[start of Given entries]

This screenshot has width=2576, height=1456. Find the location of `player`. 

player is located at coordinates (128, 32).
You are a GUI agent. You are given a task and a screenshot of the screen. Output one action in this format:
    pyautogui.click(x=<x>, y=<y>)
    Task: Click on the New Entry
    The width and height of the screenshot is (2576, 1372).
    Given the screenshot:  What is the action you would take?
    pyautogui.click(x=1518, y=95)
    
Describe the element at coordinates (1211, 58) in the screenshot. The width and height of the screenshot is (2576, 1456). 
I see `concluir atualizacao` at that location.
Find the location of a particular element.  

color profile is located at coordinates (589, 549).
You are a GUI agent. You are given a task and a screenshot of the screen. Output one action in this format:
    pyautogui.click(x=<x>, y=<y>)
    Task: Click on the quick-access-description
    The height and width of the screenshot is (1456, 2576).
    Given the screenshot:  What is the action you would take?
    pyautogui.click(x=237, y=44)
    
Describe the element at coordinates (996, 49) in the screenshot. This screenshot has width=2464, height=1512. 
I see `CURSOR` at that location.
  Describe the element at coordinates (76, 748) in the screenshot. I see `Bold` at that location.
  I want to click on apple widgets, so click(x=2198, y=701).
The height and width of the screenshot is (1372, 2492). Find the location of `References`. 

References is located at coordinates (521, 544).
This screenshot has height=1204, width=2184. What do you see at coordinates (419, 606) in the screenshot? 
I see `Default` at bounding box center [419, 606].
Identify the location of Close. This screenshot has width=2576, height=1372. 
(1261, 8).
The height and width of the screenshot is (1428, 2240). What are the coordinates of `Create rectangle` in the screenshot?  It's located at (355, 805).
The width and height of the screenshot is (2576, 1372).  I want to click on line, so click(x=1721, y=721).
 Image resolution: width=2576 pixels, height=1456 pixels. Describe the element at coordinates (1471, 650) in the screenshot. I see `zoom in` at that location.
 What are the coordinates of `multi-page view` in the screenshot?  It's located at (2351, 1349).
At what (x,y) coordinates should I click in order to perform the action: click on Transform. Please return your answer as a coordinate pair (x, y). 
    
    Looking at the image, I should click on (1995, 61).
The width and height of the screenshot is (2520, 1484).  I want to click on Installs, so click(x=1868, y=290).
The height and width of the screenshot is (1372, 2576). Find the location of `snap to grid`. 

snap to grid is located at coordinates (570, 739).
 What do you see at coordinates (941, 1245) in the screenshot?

[end of Given entries]

### Exercise requirements
Can you return the lines above, unchanged?

### Final answer
This screenshot has width=2576, height=1456. Find the location of `player`. 

player is located at coordinates (128, 32).
You are a GUI agent. You are given a task and a screenshot of the screen. Output one action in this format:
    pyautogui.click(x=<x>, y=<y>)
    Task: Click on the New Entry
    The width and height of the screenshot is (2576, 1372).
    Given the screenshot:  What is the action you would take?
    pyautogui.click(x=1518, y=95)
    
Describe the element at coordinates (1211, 58) in the screenshot. The width and height of the screenshot is (2576, 1456). 
I see `concluir atualizacao` at that location.
Find the location of a particular element.  

color profile is located at coordinates (589, 549).
You are a GUI agent. You are given a task and a screenshot of the screen. Output one action in this format:
    pyautogui.click(x=<x>, y=<y>)
    Task: Click on the quick-access-description
    The height and width of the screenshot is (1456, 2576).
    Given the screenshot:  What is the action you would take?
    pyautogui.click(x=237, y=44)
    
Describe the element at coordinates (996, 49) in the screenshot. This screenshot has width=2464, height=1512. 
I see `CURSOR` at that location.
  Describe the element at coordinates (76, 748) in the screenshot. I see `Bold` at that location.
  I want to click on apple widgets, so click(x=2198, y=701).
The height and width of the screenshot is (1372, 2492). Find the location of `References`. 

References is located at coordinates (521, 544).
This screenshot has height=1204, width=2184. What do you see at coordinates (419, 606) in the screenshot? 
I see `Default` at bounding box center [419, 606].
Identify the location of Close. This screenshot has width=2576, height=1372. 
(1261, 8).
The height and width of the screenshot is (1428, 2240). What are the coordinates of `Create rectangle` in the screenshot?  It's located at (355, 805).
The width and height of the screenshot is (2576, 1372).  I want to click on line, so click(x=1721, y=721).
 Image resolution: width=2576 pixels, height=1456 pixels. Describe the element at coordinates (1471, 650) in the screenshot. I see `zoom in` at that location.
 What are the coordinates of `multi-page view` in the screenshot?  It's located at (2351, 1349).
At what (x,y) coordinates should I click in order to perform the action: click on Transform. Please return your answer as a coordinate pair (x, y). 
    
    Looking at the image, I should click on (1995, 61).
The width and height of the screenshot is (2520, 1484).  I want to click on Installs, so click(x=1868, y=290).
The height and width of the screenshot is (1372, 2576). Find the location of `snap to grid`. 

snap to grid is located at coordinates (570, 739).
 What do you see at coordinates (941, 1245) in the screenshot?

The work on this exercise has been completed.